1. 自pandas基础网格图绘制 Basic Network from pandas data frame
# libraries 导入模块
import pandas as pd
import numpy as np
import networkx as nx
import matplotlib.pyplot as plt
# Build a dataframe with 4 connections
df = pd.DataFrame({ 'from':['A', 'B', 'C','A'], 'to':['D', 'A', 'E','C']})
# Build your graph
# 绘制网络图,每次结果可能不一样
G=nx.from_pandas_edgelist(df, 'from', 'to')
# Plot it
nx.draw(G, with_labels=True)
from | to | |
0 | A | D |
1 | B | A |
2 | C | E |
3 | A | C |
2. 自定义NetworkX图形外观 Custom NetworkX graph appearance
- 节点 Nodes
- 标签 Labels
- 边 Edges
- 总结 All
## 节点 Nodes
# libraries 载入库
import pandas as pd
import numpy as np
import networkx as nx
import matplotlib.pyplot as plt
# Build a dataframe with your connections
df = pd.DataFrame({ 'from':['A', 'B', 'C','A'], 'to':['D', 'A', 'E','C']})
# Build your graph 建立表格
G=nx.from_pandas_edgelist(df, 'from', 'to')

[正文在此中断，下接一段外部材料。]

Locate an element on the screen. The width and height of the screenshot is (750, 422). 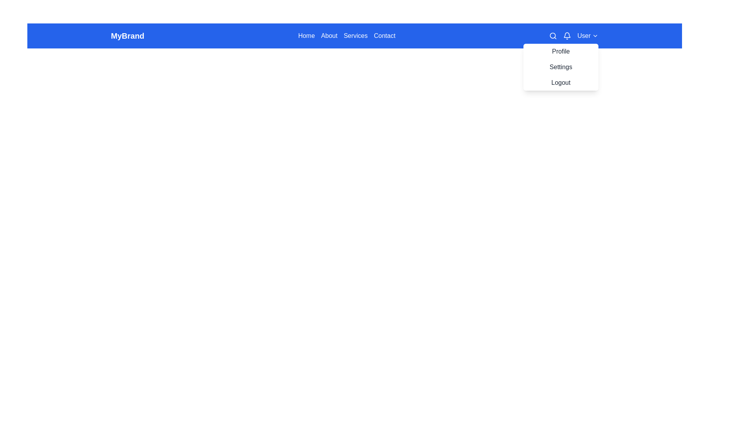
the search icon located at the top-right corner of the blue navigation bar is located at coordinates (553, 36).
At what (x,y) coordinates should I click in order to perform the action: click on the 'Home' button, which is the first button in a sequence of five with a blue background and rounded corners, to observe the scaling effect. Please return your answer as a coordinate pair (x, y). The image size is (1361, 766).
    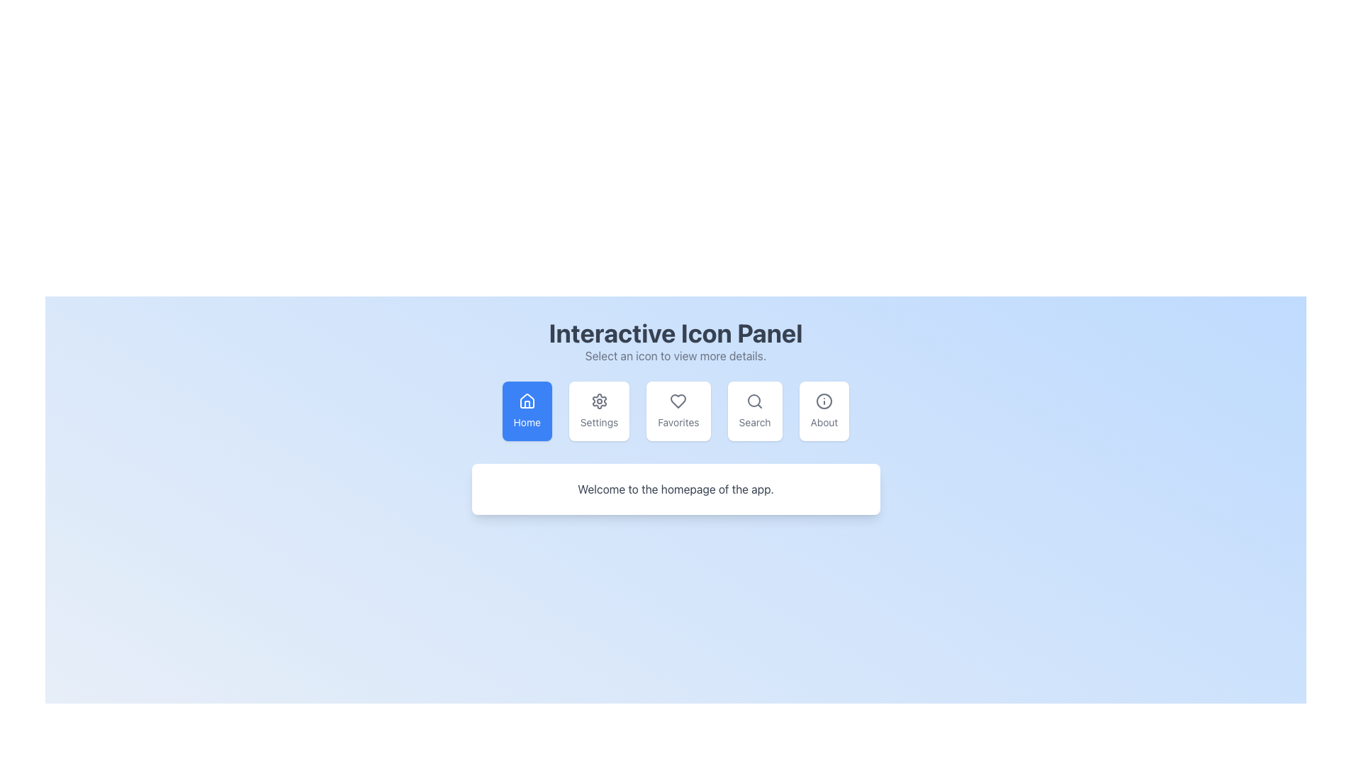
    Looking at the image, I should click on (526, 411).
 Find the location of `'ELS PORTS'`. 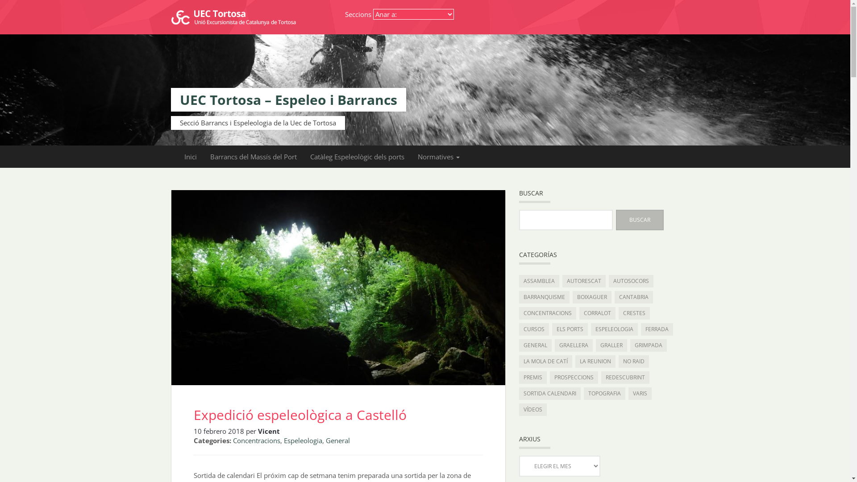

# Graph with Custom nodes: 自定义表格
# with_labels是否显示标签,node_size节点大小,node_color节点颜色,node_shape节点形状,alpha透明度,linewidths线条宽度
nx.draw(G, with_labels=True, node_size=1500, node_color="skyblue", node_shape="s", alpha=0.5, linewidths=10)
from | to | |
0 | A | D |
1 | B | A |
2 | C | E |
3 | A | C |
## 标签 Labels
# libraries
import pandas as pd
import numpy as np
import networkx as nx
import matplotlib.pyplot as plt
# Build a dataframe with your connections
df = pd.DataFrame({ 'from':['A', 'B', 'C','A'], 'to':['D', 'A', 'E','C']})
# Build your graph
G=nx.from_pandas_edgelist(df, 'from', 'to')
# Custom the edges:
# font_size标签字体大小,font_color标签字体颜色,font_weight字体形式
nx.draw(G, with_labels=True, node_size=1500, font_size=25, font_color="yellow", font_weight="bold")
from | to | |
0 | A | D |
1 | B | A |
2 | C | E |
3 | A | C |
## 边 Edges
# libraries
import pandas as pd
import numpy as np
import networkx as nx
import matplotlib.pyplot as plt
# Build a dataframe with your connections
df = pd.DataFrame({ 'from':['A', 'B', 'C','A'], 'to':['D', 'A', 'E','C']})
# Build your graph
G=nx.from_pandas_edgelist(df, 'from', 'to')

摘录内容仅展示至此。